# Data in this exercise
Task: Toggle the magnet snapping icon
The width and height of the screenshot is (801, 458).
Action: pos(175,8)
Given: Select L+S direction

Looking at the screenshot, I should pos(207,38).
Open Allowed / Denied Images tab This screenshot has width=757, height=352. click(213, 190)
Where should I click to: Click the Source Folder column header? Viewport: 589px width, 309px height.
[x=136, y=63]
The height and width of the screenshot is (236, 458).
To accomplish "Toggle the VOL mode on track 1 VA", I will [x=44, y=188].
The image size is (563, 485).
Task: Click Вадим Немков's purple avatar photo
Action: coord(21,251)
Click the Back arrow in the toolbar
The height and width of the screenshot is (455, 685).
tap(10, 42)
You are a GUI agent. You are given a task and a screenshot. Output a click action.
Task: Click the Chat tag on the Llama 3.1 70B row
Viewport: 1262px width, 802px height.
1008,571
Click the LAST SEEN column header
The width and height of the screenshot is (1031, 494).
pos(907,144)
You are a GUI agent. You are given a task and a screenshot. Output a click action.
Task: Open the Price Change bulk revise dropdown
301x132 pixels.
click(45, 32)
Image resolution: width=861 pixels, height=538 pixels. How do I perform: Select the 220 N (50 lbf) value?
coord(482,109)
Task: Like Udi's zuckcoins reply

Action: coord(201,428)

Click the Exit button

# Task directions
Could you copy every record above exactly as it appears?

# Written solution
Task: Toggle the magnet snapping icon
The width and height of the screenshot is (801, 458).
Action: pos(175,8)
Given: Select L+S direction

Looking at the screenshot, I should pos(207,38).
Open Allowed / Denied Images tab This screenshot has width=757, height=352. click(213, 190)
Where should I click to: Click the Source Folder column header? Viewport: 589px width, 309px height.
[x=136, y=63]
The height and width of the screenshot is (236, 458).
To accomplish "Toggle the VOL mode on track 1 VA", I will [x=44, y=188].
The image size is (563, 485).
Task: Click Вадим Немков's purple avatar photo
Action: coord(21,251)
Click the Back arrow in the toolbar
The height and width of the screenshot is (455, 685).
tap(10, 42)
You are a GUI agent. You are given a task and a screenshot. Output a click action.
Task: Click the Chat tag on the Llama 3.1 70B row
Viewport: 1262px width, 802px height.
1008,571
Click the LAST SEEN column header
The width and height of the screenshot is (1031, 494).
pos(907,144)
You are a GUI agent. You are given a task and a screenshot. Output a click action.
Task: Open the Price Change bulk revise dropdown
301x132 pixels.
click(45, 32)
Image resolution: width=861 pixels, height=538 pixels. How do I perform: Select the 220 N (50 lbf) value?
coord(482,109)
Task: Like Udi's zuckcoins reply

Action: coord(201,428)

Click the Exit button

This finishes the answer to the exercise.